*** EXERCISE DATA Section Begins ***
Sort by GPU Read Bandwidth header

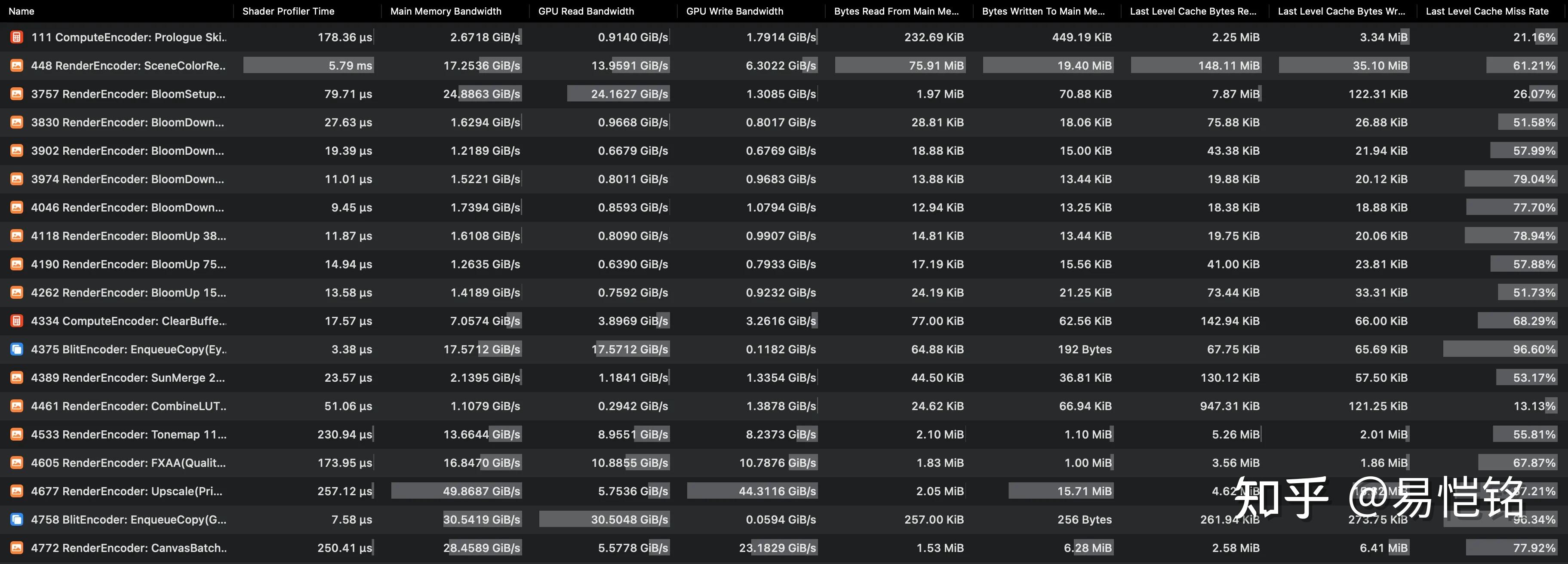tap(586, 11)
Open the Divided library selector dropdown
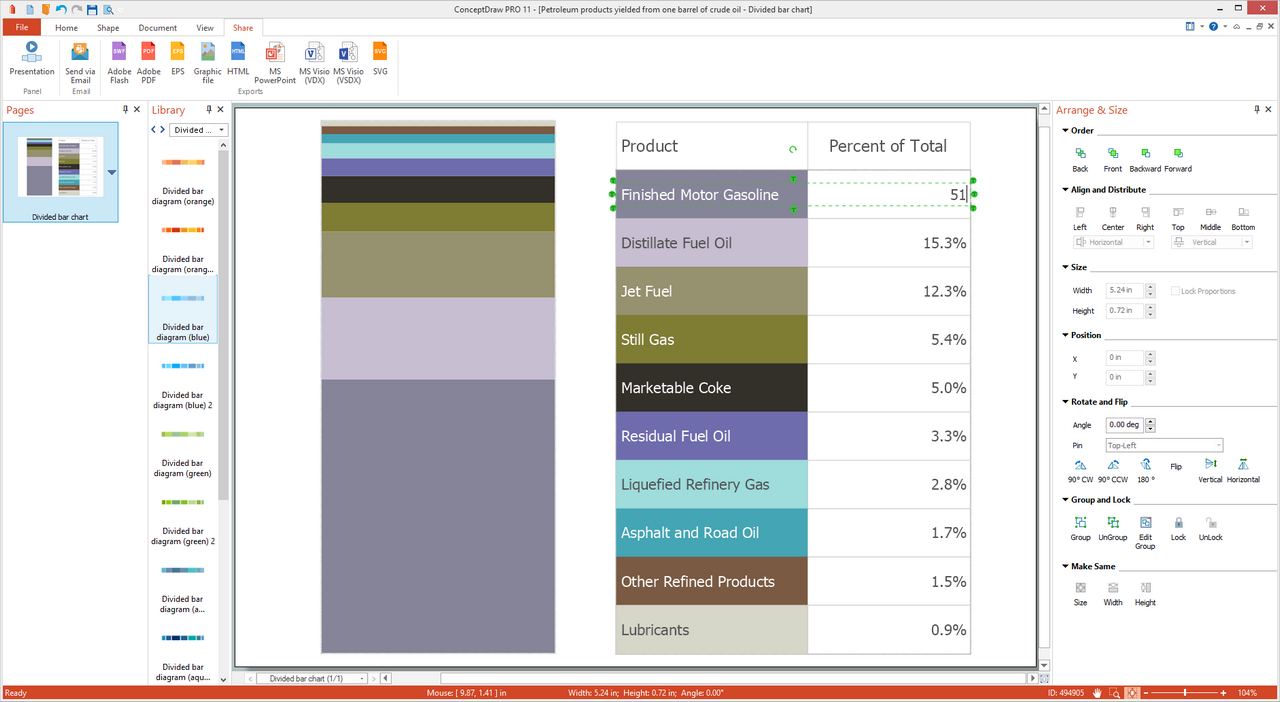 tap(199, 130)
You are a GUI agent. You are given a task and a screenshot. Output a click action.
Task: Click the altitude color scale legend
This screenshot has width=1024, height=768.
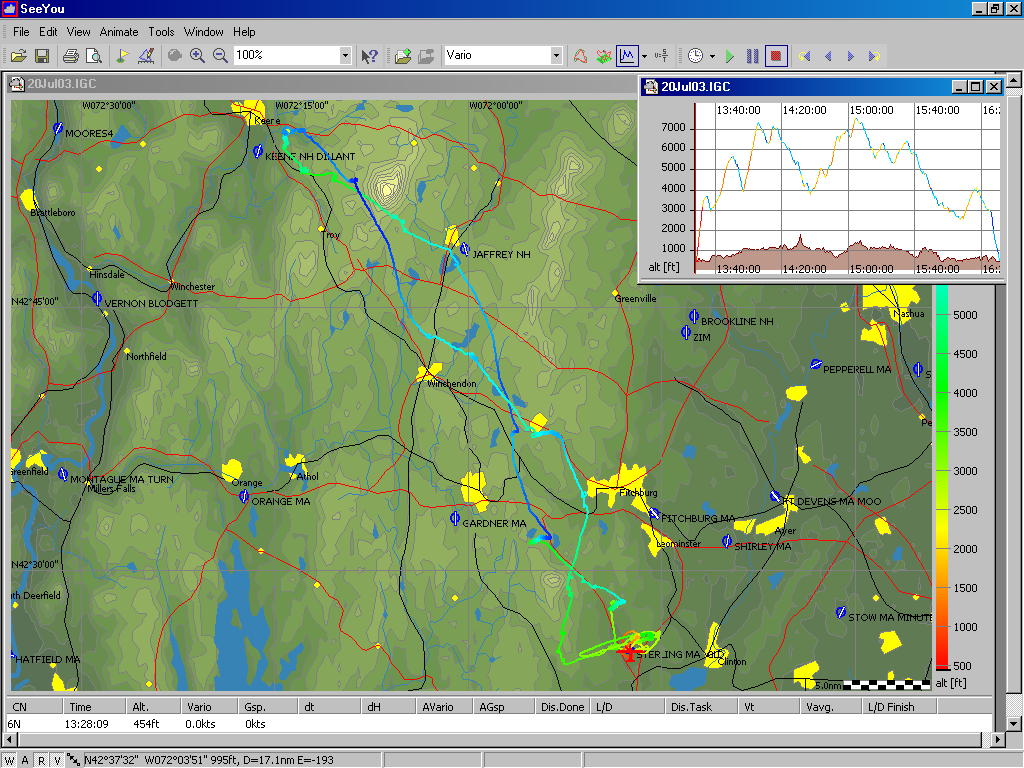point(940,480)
*** EXERCISE DATA Section Ends ***
(EXERCISE PROMPT) Give the lines of the entries above exactly as they appear, leaving out each picture.

(RESPONSE TO THIS EXERCISE)
Sort by GPU Read Bandwidth header

tap(586, 11)
Open the Divided library selector dropdown
 tap(199, 130)
You are a GUI agent. You are given a task and a screenshot. Output a click action.
Task: Click the altitude color scale legend
This screenshot has width=1024, height=768.
point(940,480)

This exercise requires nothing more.